[Research for basic and clinical aspects of Behcet's disease--recent advance and future--].

To elucidate the role played by HLA-B51 in the neutrophil hyperfunction of Behcet's disease, we determined the superoxide production by purified peripheral blood neutrophils from Behcet's disease patients, from HLA-B51 positive healthy individuals, and from HLA-B51 transgenic mice. As a result, a significant correlation between the neutrophil hyperfunction and the possession of HLA-B51 phenotype, regardless of the presence of the disease, was observed in humans. FMLP-stimulated neutrophils (without in vitro priming) from HLA-B51 transgenic mice, but not those from HLA-B35 transgenic mice or from nontransgenic mice, produced substantial amounts of superoxide. The HLA-B51 molecule itself may thus be responsible, at least in part, for neutrophil hyperfunction in Behcet's disease.
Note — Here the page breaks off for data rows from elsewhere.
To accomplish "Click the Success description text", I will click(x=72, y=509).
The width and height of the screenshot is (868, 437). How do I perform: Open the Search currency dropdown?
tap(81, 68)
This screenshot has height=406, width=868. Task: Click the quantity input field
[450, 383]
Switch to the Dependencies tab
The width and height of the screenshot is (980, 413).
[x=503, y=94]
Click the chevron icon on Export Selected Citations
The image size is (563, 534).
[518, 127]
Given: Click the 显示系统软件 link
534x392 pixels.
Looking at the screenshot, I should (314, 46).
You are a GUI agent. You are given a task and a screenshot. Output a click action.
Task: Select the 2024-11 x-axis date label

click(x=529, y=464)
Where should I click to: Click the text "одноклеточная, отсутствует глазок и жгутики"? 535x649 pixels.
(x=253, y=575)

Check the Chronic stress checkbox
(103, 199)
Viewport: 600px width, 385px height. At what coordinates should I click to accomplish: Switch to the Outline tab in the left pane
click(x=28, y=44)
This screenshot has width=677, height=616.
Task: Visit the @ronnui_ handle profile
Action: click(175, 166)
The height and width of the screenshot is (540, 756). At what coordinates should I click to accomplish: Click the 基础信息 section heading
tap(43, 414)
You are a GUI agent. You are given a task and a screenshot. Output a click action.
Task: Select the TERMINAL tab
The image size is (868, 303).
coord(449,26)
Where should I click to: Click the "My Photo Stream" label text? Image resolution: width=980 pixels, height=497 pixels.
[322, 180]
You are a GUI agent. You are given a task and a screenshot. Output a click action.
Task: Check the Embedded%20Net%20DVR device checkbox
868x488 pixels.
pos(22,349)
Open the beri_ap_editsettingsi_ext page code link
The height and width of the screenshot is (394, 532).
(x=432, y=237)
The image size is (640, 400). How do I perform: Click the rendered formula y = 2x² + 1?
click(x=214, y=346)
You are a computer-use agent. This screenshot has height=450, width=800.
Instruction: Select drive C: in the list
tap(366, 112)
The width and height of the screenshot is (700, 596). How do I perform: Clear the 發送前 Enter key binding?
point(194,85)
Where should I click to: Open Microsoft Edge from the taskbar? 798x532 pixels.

CD4+ alphabeta T cells in this disease proliferated vigorously in response to specific peptide derived from human heat shock protein (HSP)-60; however, CD4+ alphabeta T cells from normal subjects or patients with rheumatoid arthritis did not. This peptide has the amino acid sequence 336-351 of human HSP60, which is similar, but not identical to specific peptide of mycobacterial HSP-65. To clarify whether the peptide stimulates patients' T cells as a polyclonal activator, a specific antigen or superantigen-like substance, we have also analyzed TCR usage of responsive T cells by means of TCR Vbeta subfamily-specific mAbs and PCR single strand conformation polymorphism-based technique. We found that T cells with specific TCR Vbeta subfamilies proliferated and increased in number in response to the peptide by an antigen-specific fashion. The result of recurrent exposure to the HSP may break the tolerance to self HSP, and provoke T cell responses to self and microbial HSP. Such T cells may produce Th1-like proinflammatory cytokines and lead to tissue injury possibly via delayed-type hypersensitivity reaction, macrophage activation, and activation and/or recruitment of neutrophils. Our data shed a new light on the autoimmune nature of Behcet's disease; a novel multistep molecular mimicry mechanism may induce and/or exacerbate Behcet's disease by bacterial antigens that activate T cells previously educated by self-peptide(s) of HSP. This would lead to positive selection of autoreactive T cells in this disease.